(Task to carry out) In the records below, find the line that contains "Task: Open the Langue" and the line that contains "Given: Open the Home icon in top navigation", then retype exactly those two lines and every line between them.

(Record extracts)
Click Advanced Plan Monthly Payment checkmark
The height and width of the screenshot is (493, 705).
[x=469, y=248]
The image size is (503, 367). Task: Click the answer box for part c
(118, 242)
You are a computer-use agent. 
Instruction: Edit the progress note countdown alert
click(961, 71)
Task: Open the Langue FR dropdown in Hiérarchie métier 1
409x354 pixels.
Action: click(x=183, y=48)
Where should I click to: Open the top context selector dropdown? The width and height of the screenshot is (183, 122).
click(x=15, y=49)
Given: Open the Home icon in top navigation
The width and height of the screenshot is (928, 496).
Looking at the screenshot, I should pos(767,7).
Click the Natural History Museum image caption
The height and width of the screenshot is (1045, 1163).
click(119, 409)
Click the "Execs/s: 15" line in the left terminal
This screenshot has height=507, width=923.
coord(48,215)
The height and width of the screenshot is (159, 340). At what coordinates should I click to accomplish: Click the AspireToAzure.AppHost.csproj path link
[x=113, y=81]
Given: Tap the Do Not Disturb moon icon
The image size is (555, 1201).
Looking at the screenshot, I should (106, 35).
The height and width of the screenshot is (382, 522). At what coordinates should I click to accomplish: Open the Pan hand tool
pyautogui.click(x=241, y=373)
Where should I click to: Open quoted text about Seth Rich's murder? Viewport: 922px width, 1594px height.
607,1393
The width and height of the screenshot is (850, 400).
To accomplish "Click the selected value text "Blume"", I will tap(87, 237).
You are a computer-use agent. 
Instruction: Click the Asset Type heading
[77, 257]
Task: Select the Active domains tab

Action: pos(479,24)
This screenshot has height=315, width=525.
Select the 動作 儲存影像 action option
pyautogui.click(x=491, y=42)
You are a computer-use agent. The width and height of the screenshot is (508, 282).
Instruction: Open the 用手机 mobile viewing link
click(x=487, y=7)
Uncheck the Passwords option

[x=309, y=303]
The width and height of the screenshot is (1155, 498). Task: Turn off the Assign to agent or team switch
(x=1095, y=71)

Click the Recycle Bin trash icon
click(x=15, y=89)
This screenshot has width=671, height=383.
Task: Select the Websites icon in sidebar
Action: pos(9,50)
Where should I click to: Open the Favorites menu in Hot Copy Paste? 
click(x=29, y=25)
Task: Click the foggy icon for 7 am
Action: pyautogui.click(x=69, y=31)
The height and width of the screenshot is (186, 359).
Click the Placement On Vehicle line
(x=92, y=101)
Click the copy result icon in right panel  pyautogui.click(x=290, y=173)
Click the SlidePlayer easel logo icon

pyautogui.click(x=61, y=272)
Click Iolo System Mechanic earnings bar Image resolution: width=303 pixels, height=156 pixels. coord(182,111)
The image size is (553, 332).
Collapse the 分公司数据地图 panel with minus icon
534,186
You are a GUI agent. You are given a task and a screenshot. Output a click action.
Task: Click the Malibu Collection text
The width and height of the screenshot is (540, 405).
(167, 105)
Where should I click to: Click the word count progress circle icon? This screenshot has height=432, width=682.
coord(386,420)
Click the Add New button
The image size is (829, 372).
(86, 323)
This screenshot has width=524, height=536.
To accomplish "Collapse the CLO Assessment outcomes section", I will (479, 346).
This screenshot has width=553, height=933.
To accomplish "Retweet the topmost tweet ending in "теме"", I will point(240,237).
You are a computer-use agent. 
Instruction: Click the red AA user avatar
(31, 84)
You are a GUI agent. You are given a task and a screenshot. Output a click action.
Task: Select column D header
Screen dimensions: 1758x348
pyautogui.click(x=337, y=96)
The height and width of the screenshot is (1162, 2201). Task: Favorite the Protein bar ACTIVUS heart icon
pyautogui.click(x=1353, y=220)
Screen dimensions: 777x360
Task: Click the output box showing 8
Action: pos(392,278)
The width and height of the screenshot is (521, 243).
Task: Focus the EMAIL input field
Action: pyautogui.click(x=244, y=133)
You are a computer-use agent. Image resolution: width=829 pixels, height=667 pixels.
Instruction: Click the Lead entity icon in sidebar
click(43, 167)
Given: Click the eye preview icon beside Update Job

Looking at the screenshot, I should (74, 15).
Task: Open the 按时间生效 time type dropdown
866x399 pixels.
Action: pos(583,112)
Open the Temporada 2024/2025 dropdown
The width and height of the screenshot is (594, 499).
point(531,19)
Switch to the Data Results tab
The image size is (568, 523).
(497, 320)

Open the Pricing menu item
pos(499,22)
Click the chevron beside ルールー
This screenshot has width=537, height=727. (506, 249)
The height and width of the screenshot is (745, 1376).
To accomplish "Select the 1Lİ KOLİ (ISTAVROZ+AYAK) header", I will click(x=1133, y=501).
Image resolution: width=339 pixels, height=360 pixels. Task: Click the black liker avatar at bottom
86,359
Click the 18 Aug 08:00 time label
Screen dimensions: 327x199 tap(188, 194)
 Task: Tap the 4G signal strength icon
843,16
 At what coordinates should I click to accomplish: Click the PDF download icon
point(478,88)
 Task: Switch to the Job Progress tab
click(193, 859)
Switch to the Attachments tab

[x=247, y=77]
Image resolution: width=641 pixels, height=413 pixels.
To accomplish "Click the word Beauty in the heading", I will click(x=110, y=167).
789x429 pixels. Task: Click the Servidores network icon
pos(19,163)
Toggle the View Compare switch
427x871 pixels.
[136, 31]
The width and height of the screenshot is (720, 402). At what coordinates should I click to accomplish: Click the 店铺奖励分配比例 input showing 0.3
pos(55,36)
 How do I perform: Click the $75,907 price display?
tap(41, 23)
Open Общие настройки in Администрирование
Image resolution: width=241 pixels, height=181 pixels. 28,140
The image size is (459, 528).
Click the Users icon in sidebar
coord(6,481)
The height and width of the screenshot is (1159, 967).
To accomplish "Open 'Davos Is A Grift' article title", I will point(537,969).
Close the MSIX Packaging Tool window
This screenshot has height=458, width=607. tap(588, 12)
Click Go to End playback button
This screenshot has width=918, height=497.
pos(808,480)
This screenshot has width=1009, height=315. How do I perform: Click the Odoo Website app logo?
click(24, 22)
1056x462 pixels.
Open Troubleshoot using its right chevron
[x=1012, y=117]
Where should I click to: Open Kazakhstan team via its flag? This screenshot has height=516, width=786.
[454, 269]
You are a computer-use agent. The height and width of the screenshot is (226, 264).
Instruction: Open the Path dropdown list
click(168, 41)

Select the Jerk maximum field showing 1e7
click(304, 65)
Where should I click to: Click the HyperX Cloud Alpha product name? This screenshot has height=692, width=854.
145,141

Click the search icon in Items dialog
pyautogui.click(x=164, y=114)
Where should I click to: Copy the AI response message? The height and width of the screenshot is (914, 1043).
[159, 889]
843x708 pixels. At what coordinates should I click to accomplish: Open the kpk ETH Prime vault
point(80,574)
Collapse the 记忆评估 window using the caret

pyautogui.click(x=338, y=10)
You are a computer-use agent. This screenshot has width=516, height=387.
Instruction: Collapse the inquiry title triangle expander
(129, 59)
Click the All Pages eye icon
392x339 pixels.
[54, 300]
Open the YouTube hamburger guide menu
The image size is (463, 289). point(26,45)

(Written answer)
Task: Open the Langue FR dropdown in Hiérarchie métier 1
409x354 pixels.
Action: click(x=183, y=48)
Where should I click to: Open the top context selector dropdown? The width and height of the screenshot is (183, 122).
click(x=15, y=49)
Given: Open the Home icon in top navigation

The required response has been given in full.